Although the evidence at trial will be primarily devoted to a determination of
the defendant's physical and mental condition at the time of the alleged
offense, in certain cases the examiners may be able to indicate the risks which
the defendant presents.  In some cases a defendant, seeking to avoid penal
liability on the basis of physical or mental disease, disorder, or defect
excluding responsibility, may be quite willing to stipulate to the need for
commitment or conditional release following acquittal.  In such cases, it
should not be necessary to require that the court hold a separate hearing for
the purpose of determining the defendant's present condition and the risks the
defendant presents.



  The Code, therefore, provides in subsection (1) that the
disposition order may be made on the basis of medical evidence given either at
the trial or at a separate hearing.  In those instances where the court
believes that the evidence at trial is not sufficiently addressed to the risk of
danger which the defendant presents to allow a determination of that issue, the
court may order a separate hearing.  Where either the prosecution or the
defense believes that the evidence at the trial (including stipulations) is not
dispositive of the issue of present danger, each is free to move for a separate
post-acquittal hearing on that issue.



  Subsection (3) provides that the procedure to be followed
with respect to a separate post-acquittal hearing shall conform to §704-404 to
the extent applicable.



  Subsection (4) provides that the burden of proof with respect
to the issue of present danger is on the government and that proof shall be by
a preponderance of the evidence.  This section is consistent with the burden
the government must bear under §704-415 with respect to applications for
discharge, conditional release, or modification of conditions of release.

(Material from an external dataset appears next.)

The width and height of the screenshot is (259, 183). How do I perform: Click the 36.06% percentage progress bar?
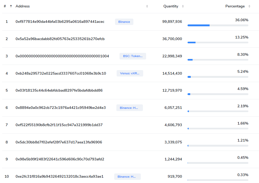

  Previous Hawaii law, which provided "that upon
presentment of due proof that... [the defendant] has regained his sanity at the
time of acquittal, the judge may release such person without... commital
[sic],"[3] fell short of the flexibility and safeguards provided in the
Code.  By making dangerousness the relevant criterion, the Code provides for
possible commitment of a dangerous person even though the person's physical or
mental condition at the time of commitment does not preclude penal
responsibility.  Furthermore, the Code specifically provides that the court,
the prosecution, or the defendant may move for a separate post-acquittal hearing
directed to the limited issue of present dangerousness.  Consistent with the
concept of tailoring the disposition of the irresponsible defendant to the
condition of the defendant and the protection of others, the Code also
recognizes conditional release (in addition to commitment and discharge) and
provides for physical as well as mental conditions which preclude
responsibility.



 



SUPPLEMENTAL COMMENTARY ON §704-411



 



  Act 54, Session Laws 1974, amended subsection (3) to permit
the use of a certified clinical psychologist as a member of the examination
panel.



  Act 3, Session Laws 1979, amended subsection (3) by modifying
the requirements for the composition of examination panels to allow the courts
greater flexibility in appointing mental health professionals.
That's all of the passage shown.